Requirement non-Belgian nationals to provide security for costs too uncertain and indirect to be regarded as hindering intra-Community trade.

This reference for a preliminary ruling had been made in proceedings between Francesco Guarnieri & Cie, a company governed by Monegasque law established in Monaco, and Vandevelde Eddy VOF, whose registered office was in Belgium, concerning the delivery of and payment for various goods.

Article 851 of the Belgian Judicial Code distinguished between Belgian and non-Belgian nationals on the basis of nationality. It required non-Belgian nationals to provide security for costs where there was no reciprocal arrangement between their State of nationality and Belgium.  d

The referring Court asked whether Articles 28 EC, 29 EC and 30 EC preclude a claimant of Monegasque nationality, who lodged a claim in Belgium for payment of invoices relating to the delivery of “twister-glazen” (glasses) and tea-lights with accessories, from being required, upon application by a defendant of Belgian nationality, to give security for the costs and damages arising from the proceedings which he may be ordered to pay.

The Court pointed out Articles 52 TEU and 355 TFEU did not include in ‘the territorial scope of the Treaties’ the territory of the Principality of Monaco. Furthermore, exclusion from the customs territory of the European Union entailed the inapplicability of the FEU Treaty rules on the free movement of goods (Case C30/01 Commission v United Kingdom [2003]).

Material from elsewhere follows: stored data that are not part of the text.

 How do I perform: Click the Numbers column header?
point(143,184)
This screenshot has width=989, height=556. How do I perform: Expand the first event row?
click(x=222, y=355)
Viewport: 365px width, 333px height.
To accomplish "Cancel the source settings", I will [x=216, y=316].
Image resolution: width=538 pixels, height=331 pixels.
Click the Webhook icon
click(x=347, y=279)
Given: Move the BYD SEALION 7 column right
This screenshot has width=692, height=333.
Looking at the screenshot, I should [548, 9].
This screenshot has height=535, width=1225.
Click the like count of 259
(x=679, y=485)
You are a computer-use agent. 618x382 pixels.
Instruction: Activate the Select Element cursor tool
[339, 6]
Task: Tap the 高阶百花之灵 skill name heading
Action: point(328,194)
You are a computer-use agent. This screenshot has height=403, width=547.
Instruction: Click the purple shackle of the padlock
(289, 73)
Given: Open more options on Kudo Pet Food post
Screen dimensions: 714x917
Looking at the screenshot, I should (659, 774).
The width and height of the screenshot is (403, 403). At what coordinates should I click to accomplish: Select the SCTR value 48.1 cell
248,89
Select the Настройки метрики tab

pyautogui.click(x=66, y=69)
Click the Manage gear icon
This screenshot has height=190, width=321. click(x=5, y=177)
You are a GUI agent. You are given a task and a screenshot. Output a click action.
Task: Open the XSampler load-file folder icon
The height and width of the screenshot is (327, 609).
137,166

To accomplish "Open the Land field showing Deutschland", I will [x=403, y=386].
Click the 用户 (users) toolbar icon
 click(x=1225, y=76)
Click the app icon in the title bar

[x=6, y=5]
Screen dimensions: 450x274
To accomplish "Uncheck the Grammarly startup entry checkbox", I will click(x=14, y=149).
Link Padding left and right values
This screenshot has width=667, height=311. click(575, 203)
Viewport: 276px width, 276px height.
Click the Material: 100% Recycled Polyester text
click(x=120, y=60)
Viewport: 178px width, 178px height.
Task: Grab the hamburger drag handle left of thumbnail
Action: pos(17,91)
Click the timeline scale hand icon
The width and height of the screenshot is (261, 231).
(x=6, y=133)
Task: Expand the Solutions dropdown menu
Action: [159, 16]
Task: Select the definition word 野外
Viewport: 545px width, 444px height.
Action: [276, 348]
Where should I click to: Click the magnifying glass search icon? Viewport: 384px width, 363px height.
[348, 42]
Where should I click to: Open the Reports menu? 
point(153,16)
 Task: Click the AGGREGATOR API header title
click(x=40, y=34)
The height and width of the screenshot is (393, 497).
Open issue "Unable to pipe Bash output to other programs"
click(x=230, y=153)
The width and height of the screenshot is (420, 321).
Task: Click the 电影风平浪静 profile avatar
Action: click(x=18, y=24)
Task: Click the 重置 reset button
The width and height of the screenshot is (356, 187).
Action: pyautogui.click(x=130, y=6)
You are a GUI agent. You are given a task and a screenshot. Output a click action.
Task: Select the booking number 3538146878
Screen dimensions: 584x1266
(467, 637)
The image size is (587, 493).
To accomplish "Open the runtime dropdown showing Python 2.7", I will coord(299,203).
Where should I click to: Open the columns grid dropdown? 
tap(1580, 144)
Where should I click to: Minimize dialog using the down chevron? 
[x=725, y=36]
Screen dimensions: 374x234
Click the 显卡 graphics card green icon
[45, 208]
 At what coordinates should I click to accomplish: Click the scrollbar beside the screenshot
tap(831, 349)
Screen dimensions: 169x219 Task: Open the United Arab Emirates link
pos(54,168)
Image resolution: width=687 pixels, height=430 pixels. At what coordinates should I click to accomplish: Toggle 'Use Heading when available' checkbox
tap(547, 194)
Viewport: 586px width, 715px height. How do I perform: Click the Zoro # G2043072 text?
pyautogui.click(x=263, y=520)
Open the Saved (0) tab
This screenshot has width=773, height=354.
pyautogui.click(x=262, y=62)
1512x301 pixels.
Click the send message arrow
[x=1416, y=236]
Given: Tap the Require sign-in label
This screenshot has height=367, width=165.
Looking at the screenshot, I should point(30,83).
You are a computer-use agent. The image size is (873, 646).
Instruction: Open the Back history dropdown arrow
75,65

However, pursuant to Article 3(2)(b) of Regulation 2913/92, the territory of the Principality of Monaco was to be considered to be part of the customs territory of the European Union. As no customs duty or charge having equivalent effect could, consequently, be applied to trade between Monaco and the Member States, goods originating in Monaco, exported directly to a Member State, must be treated as if they originated in those Member States.

The result of that assimilation to goods originating in Member States was that goods originating in Monaco were covered by the rules of the Treaty on the free movement of goods (see, by analogy, Case 41/76 Donckerwolcke and Schou [1976]).

The Court held that in relation to the question of whether a provision of a Member State, that required any foreign national, such as Monegasque nationals, to provide security pending judgment when he sought to bring proceedings against a national of that Member State, although such a requirement was not imposed on nationals of that State, constituted a hindrance to the free movement of goods, all trading rules enacted by Member States, that were capable of hindering, directly or indirectly, actually or potentially, intraCommunity trade, were to be considered to be measures having an effect equivalent to quantitative restrictions (see, to that effect, Case 8/74 Dassonville [1974] and Case C421/09 Humanplasma [2010]).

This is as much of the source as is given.